Iconic downtown Griffith business to close
By Michelle L. QUinn Post-Tribune correspondent July 14, 2012 11:24PM
Dan Smith of Dyer who has worked at Dynamite Music since he was 18 plays guitar in the shop Friday afternoon in downtown Griffith. Dynamite Music, a long time fixture of Griffith will be closing it's doors. | Jeffrey D. Nicholls~Sun-Times Media
Updated: August 17, 2012 6:32AM
GRIFFITH — Within days of announcing on his Facebook page that he’ll be closing iconic shop Dynamite Music, Jerry Clemons Jr. amassed more than 200 comments.
All wished Clemons well, but many also mourned the loss of their home, the place where they grew into skilled musicians and made lifelong friendships. While business continues indefinitely at the downtown guitar shop, the awareness that it will be closing hangs heavy among the regulars.
“(Ten) years ago I walked into Dynamite for the first time, and something set it apart,” wrote Dan “Luke Skyrocker” Smith, of Crown Point. “It wasn’t just a store, but a family. I feel blessed that I was accepted into this family and I’m having a hard time accepting that it will be gone.
“Without you guys I wouldn’t be the person/musician I am today.”
Clemons, of Crown Point, said he has threatened to close Dynamite — a store he opened with his dad, Jerry Clemons Sr., in March 1994 — for years. But his kids, twins Jessie and Jerry III, attending college at Texas State University-San Marcos seemed to solidify the idea for him.
“I need to step it up a notch,” said Clemons who, when not presiding over the eclectic shop at the corner of Broad and Main Streets, is the front man for popular band Nick Danger as well as a session musician for seemingly just about every band in Northwest Indiana. “And with the kids grown and gone, it just seems like the time I need to do something different. What that is, I don’t know yet, but it’s time.”

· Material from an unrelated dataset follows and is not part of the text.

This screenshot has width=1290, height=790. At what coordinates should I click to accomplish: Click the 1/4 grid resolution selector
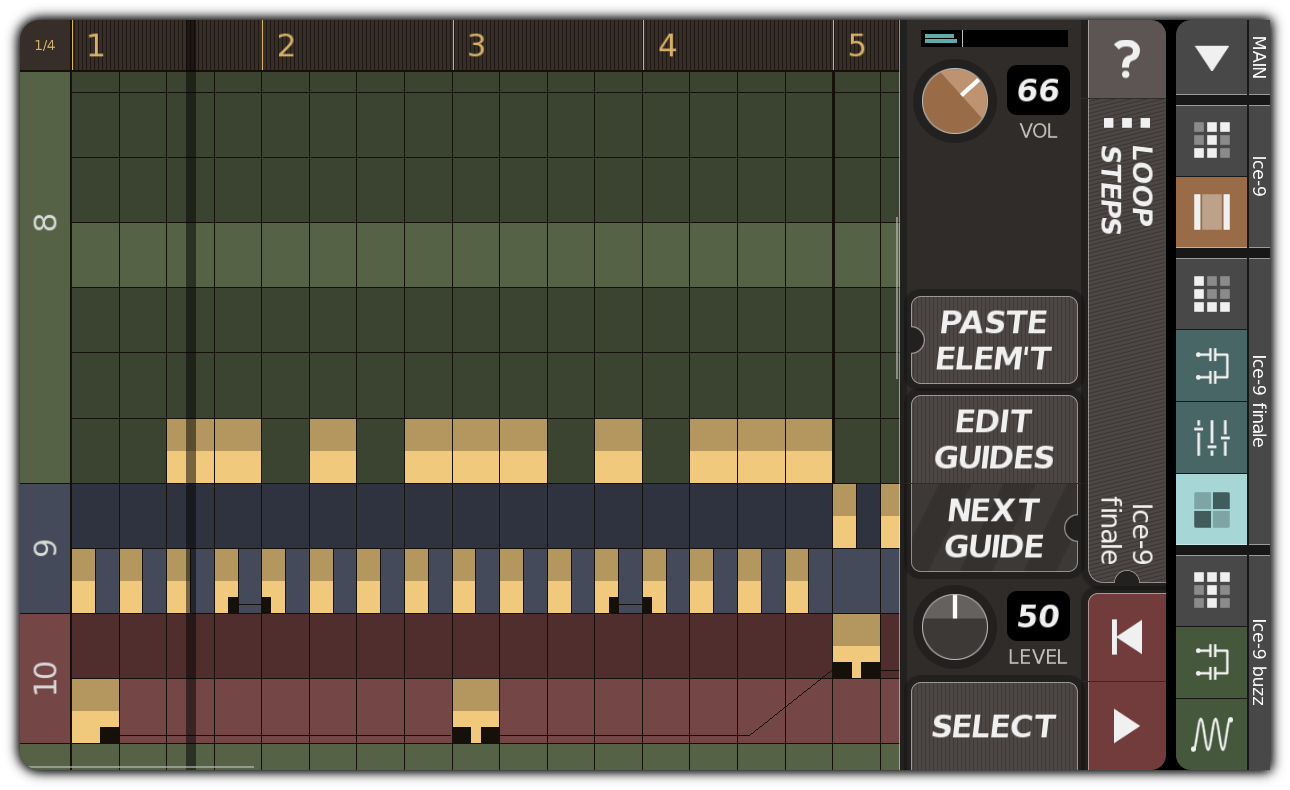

Clemons opened the store with his dad because the elder Clemons, a popular musician in his day who’d answer the phone with “You dialed that number right, because you’re talking to Mr. Dynamite,” really just wanted a place to jam with his friends. In the shop’s early days, Clemons Sr. would be giving lessons to students or noodling around on his guitar while his namesake would handle the business end of things.
“If he made a sale, he’d point at me and say, ‘He’ll take care of you,’ ” Clemons said. “He was always just playing.”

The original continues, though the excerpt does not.